Where do you find inspiration when you’re not travelling - at home, in books, in nature, or elsewhere?
My job is often not finding inspiration but fulfilling briefs to tight deadlines or pitching SEO-friendly or affiliate-friendly features - romantic, I know. But on the odd occasion when my work permits me some creative license, I’m inspired by conversations at dinners here, with those whose taste I admire or whose behaviour I feel is indicative of broader social shifts, or cultural phenomena worth writing about. Inspiration is often closer to home than you think.
What book are you currently reading (or have recently loved)?
I’m doing that awful thing of reading a few books at once, like picking at a buffet and never feeling fully satisfied. Occupational hazard, as a few are for destination research. But I’ve really enjoyed reading Martha Gellhorn’s Travels with Myself & Another as she’s so witty and sharp in her account of the various ‘hideous journeys’ she undertook with her husband, Ernest Hemingway.
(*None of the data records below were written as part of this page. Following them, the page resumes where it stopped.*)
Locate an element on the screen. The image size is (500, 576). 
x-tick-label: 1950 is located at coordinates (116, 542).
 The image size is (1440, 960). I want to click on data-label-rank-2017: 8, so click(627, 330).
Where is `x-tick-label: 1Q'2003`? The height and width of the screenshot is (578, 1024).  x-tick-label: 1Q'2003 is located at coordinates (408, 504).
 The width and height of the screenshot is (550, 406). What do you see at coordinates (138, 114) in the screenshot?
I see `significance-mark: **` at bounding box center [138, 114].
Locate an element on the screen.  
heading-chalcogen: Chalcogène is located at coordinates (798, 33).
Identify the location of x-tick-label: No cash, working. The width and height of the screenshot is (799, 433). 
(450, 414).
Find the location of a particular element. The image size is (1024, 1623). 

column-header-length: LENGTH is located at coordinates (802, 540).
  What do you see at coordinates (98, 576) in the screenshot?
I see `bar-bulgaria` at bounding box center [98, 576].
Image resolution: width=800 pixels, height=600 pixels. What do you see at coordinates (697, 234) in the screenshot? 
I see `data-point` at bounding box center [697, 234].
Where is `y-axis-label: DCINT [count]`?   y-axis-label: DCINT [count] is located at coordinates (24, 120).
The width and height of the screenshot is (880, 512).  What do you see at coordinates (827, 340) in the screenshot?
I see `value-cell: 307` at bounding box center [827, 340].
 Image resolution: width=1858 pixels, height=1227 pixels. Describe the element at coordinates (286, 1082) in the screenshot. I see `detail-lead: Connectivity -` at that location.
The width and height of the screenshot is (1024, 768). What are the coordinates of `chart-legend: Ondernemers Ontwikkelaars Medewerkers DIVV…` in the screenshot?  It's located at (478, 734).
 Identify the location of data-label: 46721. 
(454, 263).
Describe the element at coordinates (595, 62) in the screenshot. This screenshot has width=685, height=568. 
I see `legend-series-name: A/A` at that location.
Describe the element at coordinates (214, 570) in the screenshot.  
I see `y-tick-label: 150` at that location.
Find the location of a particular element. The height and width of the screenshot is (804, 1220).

Looking ahead, where is your next dream travel destination - and why?
There are so many! My diary is already plump and I vowed not to travel too much this year and bite off more than I can chew with two young children and a baby. Whoops. But with all the hotel openings, (I’m not talking the braggy blockbuster ones, but smaller, tastefully curated sorts), I can’t help myself. My eternal luxury is the Eurostar - I’m not a mad flyer (I'm acutely aware of how absurd that comment is given my vocation, which I wrote about for the London Standard with flying lessons), and I’ve pitched a fun piece on hotels within easy reach of Paris. Italy is the gift that keeps on giving – I’m off to Como for two newsy bits, The Dolomites (Hotel Saltus), Rome (JK Place), potentially Sardinia and, of course, Sicily. I should really give up on the design-forward boutique hotels with chic owners now I have three children, but they’ll either need to heed the ‘I’ve told you once, I’ve told you thrice’ line or I’ll be using up precious chips with family to visit the favourites. In terms of hotel openings and news, this is one of the most exciting years in travel for boutique hotel lovers.